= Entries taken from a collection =

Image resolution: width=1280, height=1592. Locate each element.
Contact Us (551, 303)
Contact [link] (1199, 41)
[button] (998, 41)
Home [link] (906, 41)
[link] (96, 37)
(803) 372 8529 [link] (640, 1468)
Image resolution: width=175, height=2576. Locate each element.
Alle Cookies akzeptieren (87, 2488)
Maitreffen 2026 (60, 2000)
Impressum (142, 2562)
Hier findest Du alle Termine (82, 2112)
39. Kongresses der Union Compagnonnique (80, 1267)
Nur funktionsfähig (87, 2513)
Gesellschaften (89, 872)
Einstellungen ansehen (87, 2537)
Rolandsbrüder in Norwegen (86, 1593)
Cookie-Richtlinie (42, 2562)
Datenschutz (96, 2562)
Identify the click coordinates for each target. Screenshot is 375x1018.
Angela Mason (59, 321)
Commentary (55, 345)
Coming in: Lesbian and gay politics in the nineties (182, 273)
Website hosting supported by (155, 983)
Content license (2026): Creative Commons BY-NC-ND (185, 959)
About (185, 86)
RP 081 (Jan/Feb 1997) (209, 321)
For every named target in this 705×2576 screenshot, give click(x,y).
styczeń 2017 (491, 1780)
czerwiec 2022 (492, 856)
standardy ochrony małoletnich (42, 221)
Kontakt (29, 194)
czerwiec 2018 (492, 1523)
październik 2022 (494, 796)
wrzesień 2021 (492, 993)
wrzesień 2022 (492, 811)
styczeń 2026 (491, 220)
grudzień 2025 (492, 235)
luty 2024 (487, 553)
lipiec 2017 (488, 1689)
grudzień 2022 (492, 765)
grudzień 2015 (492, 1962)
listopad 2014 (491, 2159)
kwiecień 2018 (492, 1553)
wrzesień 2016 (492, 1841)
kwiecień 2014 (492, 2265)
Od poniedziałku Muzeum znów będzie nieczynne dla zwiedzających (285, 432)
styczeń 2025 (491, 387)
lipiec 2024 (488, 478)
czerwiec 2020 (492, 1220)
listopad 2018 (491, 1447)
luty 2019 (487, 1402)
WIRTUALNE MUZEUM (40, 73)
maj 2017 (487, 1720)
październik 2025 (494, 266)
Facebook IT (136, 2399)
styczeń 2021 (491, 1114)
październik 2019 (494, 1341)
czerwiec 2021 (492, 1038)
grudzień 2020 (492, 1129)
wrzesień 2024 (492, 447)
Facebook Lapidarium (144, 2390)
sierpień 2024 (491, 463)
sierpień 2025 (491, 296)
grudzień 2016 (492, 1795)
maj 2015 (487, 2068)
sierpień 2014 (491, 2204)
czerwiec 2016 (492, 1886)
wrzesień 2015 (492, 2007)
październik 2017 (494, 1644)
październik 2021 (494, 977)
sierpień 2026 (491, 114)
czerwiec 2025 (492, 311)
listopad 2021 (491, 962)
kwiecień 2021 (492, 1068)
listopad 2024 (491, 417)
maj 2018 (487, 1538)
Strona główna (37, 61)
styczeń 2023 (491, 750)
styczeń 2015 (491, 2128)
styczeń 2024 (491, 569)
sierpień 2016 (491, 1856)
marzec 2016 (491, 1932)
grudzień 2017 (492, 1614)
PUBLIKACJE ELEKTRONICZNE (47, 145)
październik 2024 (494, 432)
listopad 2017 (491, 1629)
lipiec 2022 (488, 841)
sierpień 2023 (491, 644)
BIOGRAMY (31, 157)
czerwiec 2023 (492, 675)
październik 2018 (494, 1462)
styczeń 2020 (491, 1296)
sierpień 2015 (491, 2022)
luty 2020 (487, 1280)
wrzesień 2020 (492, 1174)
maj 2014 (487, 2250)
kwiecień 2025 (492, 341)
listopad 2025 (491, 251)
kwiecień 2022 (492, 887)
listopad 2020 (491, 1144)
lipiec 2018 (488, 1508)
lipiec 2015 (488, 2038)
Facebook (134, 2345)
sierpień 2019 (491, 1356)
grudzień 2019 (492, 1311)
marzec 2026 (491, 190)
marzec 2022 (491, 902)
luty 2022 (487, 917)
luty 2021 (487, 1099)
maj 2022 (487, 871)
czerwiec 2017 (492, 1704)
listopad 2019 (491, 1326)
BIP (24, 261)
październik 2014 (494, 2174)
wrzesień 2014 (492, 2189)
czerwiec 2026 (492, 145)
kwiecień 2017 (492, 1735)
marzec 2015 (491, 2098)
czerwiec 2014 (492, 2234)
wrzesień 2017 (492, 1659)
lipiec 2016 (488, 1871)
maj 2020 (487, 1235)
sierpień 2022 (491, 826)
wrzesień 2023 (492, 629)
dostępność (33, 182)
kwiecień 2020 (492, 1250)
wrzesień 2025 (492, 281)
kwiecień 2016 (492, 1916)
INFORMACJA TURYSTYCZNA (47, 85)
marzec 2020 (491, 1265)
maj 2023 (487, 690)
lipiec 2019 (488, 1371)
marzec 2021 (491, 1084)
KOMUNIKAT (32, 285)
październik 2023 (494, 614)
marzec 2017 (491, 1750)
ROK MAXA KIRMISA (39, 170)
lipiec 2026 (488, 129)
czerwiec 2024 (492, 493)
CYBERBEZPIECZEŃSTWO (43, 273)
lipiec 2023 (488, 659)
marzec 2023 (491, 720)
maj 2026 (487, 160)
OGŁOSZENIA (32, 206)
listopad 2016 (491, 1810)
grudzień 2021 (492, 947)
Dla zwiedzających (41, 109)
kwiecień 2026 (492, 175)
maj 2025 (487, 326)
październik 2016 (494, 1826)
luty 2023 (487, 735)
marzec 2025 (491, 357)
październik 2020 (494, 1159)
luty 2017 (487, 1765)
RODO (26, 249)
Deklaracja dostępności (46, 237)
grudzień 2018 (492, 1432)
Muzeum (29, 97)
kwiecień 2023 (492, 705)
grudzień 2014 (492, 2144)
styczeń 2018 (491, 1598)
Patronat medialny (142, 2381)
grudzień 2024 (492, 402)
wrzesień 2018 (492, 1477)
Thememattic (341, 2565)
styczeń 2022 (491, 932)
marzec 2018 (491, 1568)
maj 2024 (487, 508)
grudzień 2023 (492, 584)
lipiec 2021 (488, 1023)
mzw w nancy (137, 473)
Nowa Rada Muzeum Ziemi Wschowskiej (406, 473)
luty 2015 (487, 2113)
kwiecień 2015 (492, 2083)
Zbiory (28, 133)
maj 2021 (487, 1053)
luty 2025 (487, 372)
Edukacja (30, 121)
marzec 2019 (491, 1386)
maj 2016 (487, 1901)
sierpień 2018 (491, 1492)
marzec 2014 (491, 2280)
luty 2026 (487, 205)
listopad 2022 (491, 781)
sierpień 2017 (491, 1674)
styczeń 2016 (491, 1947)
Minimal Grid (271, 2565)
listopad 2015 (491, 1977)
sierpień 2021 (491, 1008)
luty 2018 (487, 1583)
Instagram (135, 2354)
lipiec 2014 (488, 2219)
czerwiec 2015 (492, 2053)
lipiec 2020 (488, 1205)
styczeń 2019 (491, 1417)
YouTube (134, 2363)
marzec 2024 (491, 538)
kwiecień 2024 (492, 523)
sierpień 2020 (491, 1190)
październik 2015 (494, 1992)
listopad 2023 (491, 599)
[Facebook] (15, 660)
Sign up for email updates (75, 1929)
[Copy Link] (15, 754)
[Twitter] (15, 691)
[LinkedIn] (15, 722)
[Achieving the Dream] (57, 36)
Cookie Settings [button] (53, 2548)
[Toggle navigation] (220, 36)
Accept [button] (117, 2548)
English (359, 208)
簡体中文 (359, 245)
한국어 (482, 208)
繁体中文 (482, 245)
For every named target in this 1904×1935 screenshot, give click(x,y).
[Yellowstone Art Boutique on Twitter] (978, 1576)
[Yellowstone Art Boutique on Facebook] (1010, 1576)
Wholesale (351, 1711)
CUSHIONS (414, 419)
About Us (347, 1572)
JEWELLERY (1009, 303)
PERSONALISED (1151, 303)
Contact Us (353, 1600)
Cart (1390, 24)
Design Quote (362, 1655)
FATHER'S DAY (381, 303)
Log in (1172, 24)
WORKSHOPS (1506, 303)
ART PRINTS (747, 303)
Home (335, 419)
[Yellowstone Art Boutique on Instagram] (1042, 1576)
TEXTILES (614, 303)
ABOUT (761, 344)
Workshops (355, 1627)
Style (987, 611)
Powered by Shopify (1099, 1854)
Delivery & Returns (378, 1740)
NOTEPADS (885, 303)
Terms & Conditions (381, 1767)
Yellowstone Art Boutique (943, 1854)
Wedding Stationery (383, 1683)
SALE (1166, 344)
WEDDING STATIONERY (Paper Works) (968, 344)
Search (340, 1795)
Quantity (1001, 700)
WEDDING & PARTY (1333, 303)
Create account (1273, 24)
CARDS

= How to complete this task =
Starting with the line above that holds "październik 2024 (494, 432)" and stopping with the line that holds "czerwiec 2017 (492, 1704)", reproduce each line exactly, omitting all other lines.

= Response box =
październik 2024 (494, 432)
listopad 2017 (491, 1629)
lipiec 2022 (488, 841)
sierpień 2023 (491, 644)
BIOGRAMY (31, 157)
czerwiec 2023 (492, 675)
październik 2018 (494, 1462)
styczeń 2020 (491, 1296)
sierpień 2015 (491, 2022)
luty 2020 (487, 1280)
wrzesień 2020 (492, 1174)
maj 2014 (487, 2250)
kwiecień 2025 (492, 341)
listopad 2025 (491, 251)
kwiecień 2022 (492, 887)
listopad 2020 (491, 1144)
lipiec 2018 (488, 1508)
lipiec 2015 (488, 2038)
Facebook (134, 2345)
sierpień 2019 (491, 1356)
grudzień 2019 (492, 1311)
marzec 2026 (491, 190)
marzec 2022 (491, 902)
luty 2022 (487, 917)
luty 2021 (487, 1099)
maj 2022 (487, 871)
czerwiec 2017 (492, 1704)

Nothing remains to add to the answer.